Un souffle qui passe...

Message du 3 octobre 1981

Chers frères,

Soyez certains que tout être qui aspire à un idéal, aussi petit soit-il, possède encore en lui une étincelle de Vérité.

Le Premier Homme, l’Homme des origines, était pur à l’image du Père Créateur et son grand péché est né de l’égoïsme qui l’a fait céder à la convoitise. En goûtant au fruit défendu, il a fait pénétrer l’extérieur à l’intérieur de lui-même, croyant que cela le rendrait plus fort – orgueil ô combien superbe ! Alors, il s’est détaché du Père et exilé dans le monde matériel qui, désormais, n’était plus celui de l’Homme à l’image de Dieu mais de l’homme charnel : un monde des hommes face à eux-mêmes, face à leur corps, face à leurs ennemis, avides de force et de puissance, de possessions et de richesses, de bien-être et de satisfactions.

Le Premier Homme avait la puissance de l’Esprit du Père, la Vérité de l’Amour du Père, la Sagesse dans la Communion avec le Père. La Chute devait casser le lien qui unissait l’homme au Père pour le donner à la terre. Désormais, depuis la terre, l’homme doit contracter de nouveau le lien sacré avec l’Esprit dans des conditions ô combien plus rudes.

Nous, que vous appelez les saints, ne sommes pas nés exempts du Péché comme l’ont été la Très Sainte Mère de Jésus et Jésus Lui-même. Les tentations qui se sont exercées sur Marie et Jésus venaient de l’extérieur et visaient à corrompre leur monde intérieur de Lumière : elles n’y sont pas parvenues. Mais les tentations qui se sont exercées sur nous ont été d’autant plus difficiles à surmonter qu’elles venaient assiéger nos âmes et nos corps pour les faire sombrer dans l’Enfer.
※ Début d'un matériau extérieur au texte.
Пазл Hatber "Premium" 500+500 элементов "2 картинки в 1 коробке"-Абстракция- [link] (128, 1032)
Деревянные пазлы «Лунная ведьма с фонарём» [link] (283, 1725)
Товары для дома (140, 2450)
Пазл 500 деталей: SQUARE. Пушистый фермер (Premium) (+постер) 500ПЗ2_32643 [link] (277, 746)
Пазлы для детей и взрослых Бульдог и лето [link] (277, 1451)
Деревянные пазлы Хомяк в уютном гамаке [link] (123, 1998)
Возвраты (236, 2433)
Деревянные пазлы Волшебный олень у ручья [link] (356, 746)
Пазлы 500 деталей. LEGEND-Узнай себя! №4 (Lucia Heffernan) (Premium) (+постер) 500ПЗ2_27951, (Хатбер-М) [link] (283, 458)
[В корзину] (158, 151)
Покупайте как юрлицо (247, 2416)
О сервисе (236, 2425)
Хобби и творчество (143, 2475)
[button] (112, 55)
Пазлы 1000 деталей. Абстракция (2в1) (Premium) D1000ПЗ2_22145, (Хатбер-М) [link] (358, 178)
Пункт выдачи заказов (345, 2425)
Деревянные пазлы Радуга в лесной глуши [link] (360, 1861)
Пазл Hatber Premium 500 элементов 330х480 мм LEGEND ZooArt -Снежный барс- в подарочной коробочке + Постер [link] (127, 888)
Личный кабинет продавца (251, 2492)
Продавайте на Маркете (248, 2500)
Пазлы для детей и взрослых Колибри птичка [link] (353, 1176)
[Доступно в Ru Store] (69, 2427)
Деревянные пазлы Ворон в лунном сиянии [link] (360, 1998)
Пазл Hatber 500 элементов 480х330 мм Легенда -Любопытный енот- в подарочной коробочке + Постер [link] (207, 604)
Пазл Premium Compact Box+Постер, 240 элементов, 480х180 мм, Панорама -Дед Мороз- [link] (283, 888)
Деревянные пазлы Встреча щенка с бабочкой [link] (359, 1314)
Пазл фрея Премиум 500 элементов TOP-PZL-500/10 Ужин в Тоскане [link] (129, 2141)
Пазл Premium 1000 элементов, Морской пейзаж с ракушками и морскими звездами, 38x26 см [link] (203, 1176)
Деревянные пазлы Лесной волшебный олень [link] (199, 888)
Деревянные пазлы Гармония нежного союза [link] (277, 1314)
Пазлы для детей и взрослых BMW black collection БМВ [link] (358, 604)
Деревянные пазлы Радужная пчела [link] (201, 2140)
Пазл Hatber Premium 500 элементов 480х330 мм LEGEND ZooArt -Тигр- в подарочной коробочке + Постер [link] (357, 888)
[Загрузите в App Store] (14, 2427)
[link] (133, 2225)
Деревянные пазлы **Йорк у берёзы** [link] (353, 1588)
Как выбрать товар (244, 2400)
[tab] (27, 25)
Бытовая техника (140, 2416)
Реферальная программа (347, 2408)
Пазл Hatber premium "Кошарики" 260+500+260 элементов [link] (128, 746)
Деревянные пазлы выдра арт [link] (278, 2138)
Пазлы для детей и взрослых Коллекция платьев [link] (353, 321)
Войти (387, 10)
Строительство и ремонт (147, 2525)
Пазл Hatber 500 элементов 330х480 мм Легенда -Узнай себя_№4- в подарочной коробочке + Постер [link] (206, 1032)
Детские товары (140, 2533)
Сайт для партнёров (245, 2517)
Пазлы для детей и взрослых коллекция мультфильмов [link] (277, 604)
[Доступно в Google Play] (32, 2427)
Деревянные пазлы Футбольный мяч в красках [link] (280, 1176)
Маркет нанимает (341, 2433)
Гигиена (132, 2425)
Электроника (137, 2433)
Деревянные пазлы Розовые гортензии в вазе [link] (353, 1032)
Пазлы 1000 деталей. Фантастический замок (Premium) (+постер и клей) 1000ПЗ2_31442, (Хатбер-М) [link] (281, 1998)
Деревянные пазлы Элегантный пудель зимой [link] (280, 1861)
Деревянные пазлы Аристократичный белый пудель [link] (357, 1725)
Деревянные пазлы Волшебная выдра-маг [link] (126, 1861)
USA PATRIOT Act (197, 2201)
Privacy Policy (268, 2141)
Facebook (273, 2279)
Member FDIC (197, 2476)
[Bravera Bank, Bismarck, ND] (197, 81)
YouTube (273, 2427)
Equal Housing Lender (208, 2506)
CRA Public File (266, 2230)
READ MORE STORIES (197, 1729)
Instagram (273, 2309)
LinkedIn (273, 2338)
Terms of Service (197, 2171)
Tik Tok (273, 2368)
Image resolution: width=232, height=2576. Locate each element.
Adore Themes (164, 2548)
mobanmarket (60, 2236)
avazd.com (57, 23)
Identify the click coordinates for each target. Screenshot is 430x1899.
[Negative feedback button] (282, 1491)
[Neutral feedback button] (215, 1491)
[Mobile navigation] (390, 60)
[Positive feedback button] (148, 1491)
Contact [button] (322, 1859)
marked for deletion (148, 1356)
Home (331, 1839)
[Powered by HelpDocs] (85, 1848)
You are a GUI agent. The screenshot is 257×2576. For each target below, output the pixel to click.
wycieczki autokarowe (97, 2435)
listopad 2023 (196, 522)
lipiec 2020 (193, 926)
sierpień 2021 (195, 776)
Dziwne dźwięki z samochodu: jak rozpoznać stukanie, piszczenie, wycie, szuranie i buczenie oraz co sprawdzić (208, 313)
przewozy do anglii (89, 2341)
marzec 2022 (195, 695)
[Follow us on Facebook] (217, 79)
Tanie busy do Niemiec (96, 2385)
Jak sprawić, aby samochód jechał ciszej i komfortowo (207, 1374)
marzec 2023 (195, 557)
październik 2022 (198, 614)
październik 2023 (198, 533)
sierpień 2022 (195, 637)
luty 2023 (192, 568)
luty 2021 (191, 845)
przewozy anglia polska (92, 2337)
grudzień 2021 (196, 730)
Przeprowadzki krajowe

Après avoir accepté les imperfections de nos pères, celles que nous portions en nous, nous nous sommes définis comme des instruments de Dieu, luttant contre nous-mêmes et contre nos passions terrestres. Comment y sommes-nous parvenus ? En nous oubliant nous-mêmes et en donnant notre vie terrestre aux autres, à nos frères, en travaillant dur et en priant beaucoup afin d’éloigner de nous toute pensée impure ou indigne.

Frères, armez-vous de charité et de maîtrise de vous-mêmes pour marcher dans le monde et faire connaître le Sauveur. N’ayez pas honte de votre foi et de la pureté de vos idéaux. Cultivez-les afin que, du jardin où ils fleurissent, ces attributs divins vous tendent les lianes salvatrices qui vous feront franchir les précipices les plus profonds.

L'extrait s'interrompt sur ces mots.